Charity Helps Those in Need with Sustainable Resources

Aug 22, 2016 04:44PM ● By Kelly Cannon

: One of the families benefiting from the Business Boxes. —100 Humanitarians

By Kelly Cannon | [email protected]
Heidi Totten is asking Sandy residents to come out and help her change the lives of people around the world. Totten is the founder of 100 Humanitarians, a nonprofit that provides sustainable resources to families in Kenya.
100 Humanitarians is hosting a fundraiser event on Oct. 22 at Club 90, 9065 S. Monroe St. Called “Taste of Kenya.” The event will have authentic Kenyan food, a silent auction and karaoke. All of the donations will go toward Business Boxes.
“The Business Boxes now include a cow, a goat, five chickens, three-square-foot garden boxes, 10 trees to replace the wood in the garden boxes and then reusable feminine hygiene kits for the women in the family,” Totten said.
The idea for 100 Humanitarians came after Totten went on a humanitarian trip in March 2015. Afterward, she was inspired to start a group on Facebook. The response was overwhelming and soon two trips were planned.
“From there, the concept of 100 Humanitarians is what is the power of 100 people working on any given project in the world to create change. So if you’re interested in stopping human trafficking in Warsaw, Poland, we’re the other 99 people would be interested in helping with that project,” Totten said. “My big focus is on Kenya but we have others who are focused on Guatemala, who want to work in India and Nepal and Ghana. It’s basically connecting people to projects that call to them.”
During the first trip, the group built desks and a kitchen at a school. Soon after, Totten realized she wanted to focus on sustainable projects within families. This led to the creation of Business Boxes.
“With those boxes, we determined that if we give a family a box, then they can sell the milk, they can sell the eggs. They can use it as food for their families.
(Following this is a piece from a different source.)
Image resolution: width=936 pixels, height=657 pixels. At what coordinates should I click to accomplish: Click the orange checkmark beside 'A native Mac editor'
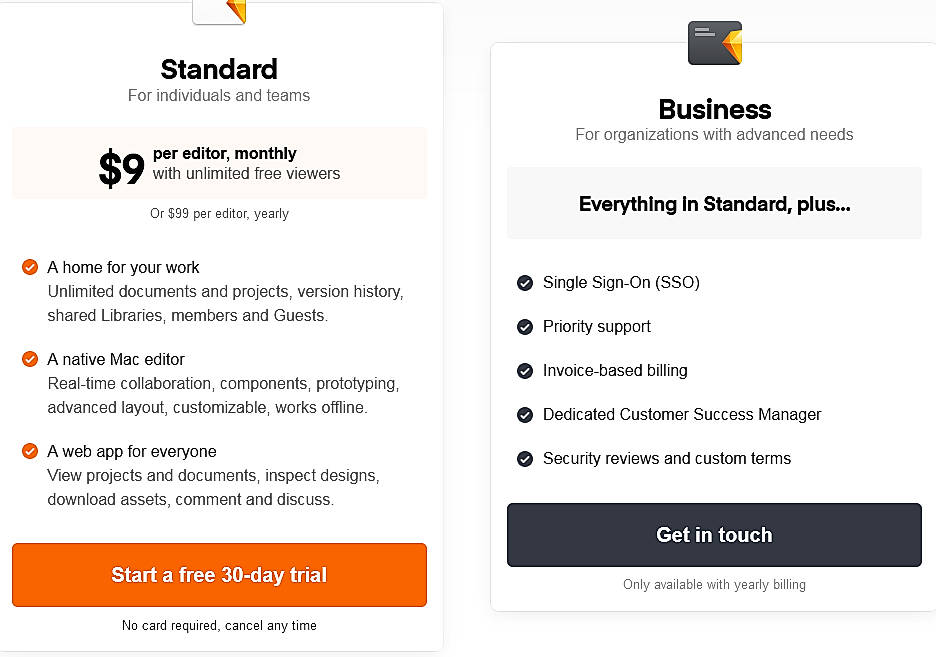(29, 358)
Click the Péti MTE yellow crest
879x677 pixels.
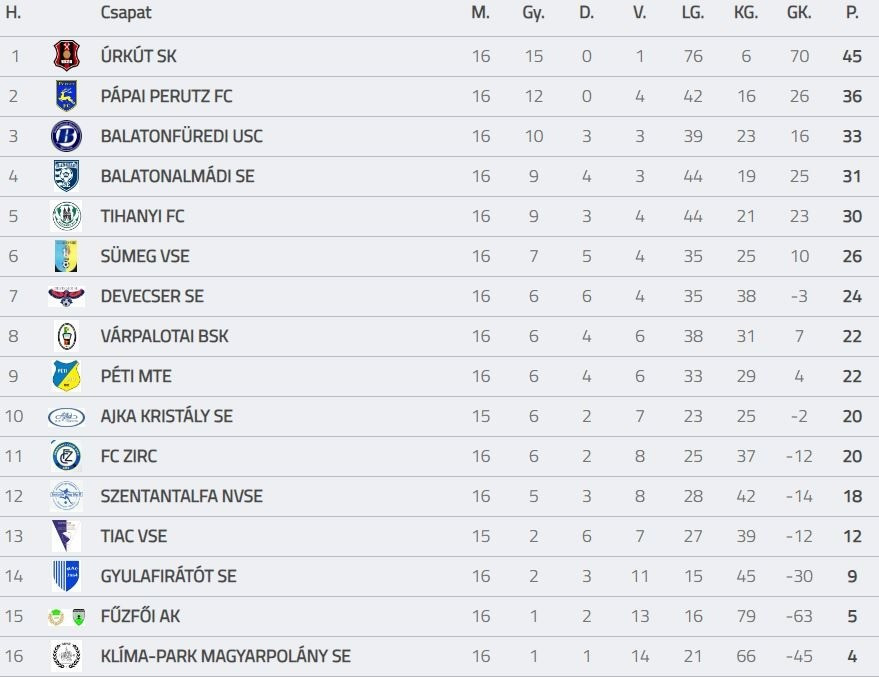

When they generate income, they can pay for their own school fees,” Totten said. “If I were to sponsor one child all the way through high school, that could be a couple thousand dollars. Or, with the Business Box, you mentor and teach families how to use it and then they pay for all of their children because they’re able to build the revenue.”
So far, four families have received a cow, including a widowed mother of five.
“We gave her a cow and mentored her and taught her how to use it. Now, she’s selling three liters a day and making about a $1.80 a day, which she can then use to pay for school fees and to buy other things her family needs like rice and corn,” Totten said. “She’s our prototype. What we’re doing on our next trip, we’re going to build square garden boxes and test that out.”
The plan is to introduce new parts of the Business Boxes over the course of six months so as not to overwhelm the families. The boxes currently cost about $1,000 each but Totten believes once the animals start breeding, the cost will go down.
“That’s part of our plan, with paying it forward with the animals for these families,” Totten said.
The next big goal for the nonprofit is to build three cultural centers that would function as mentoring centers for the people in the program. It would also establish mentorships in-country so there would be less traveling during the year.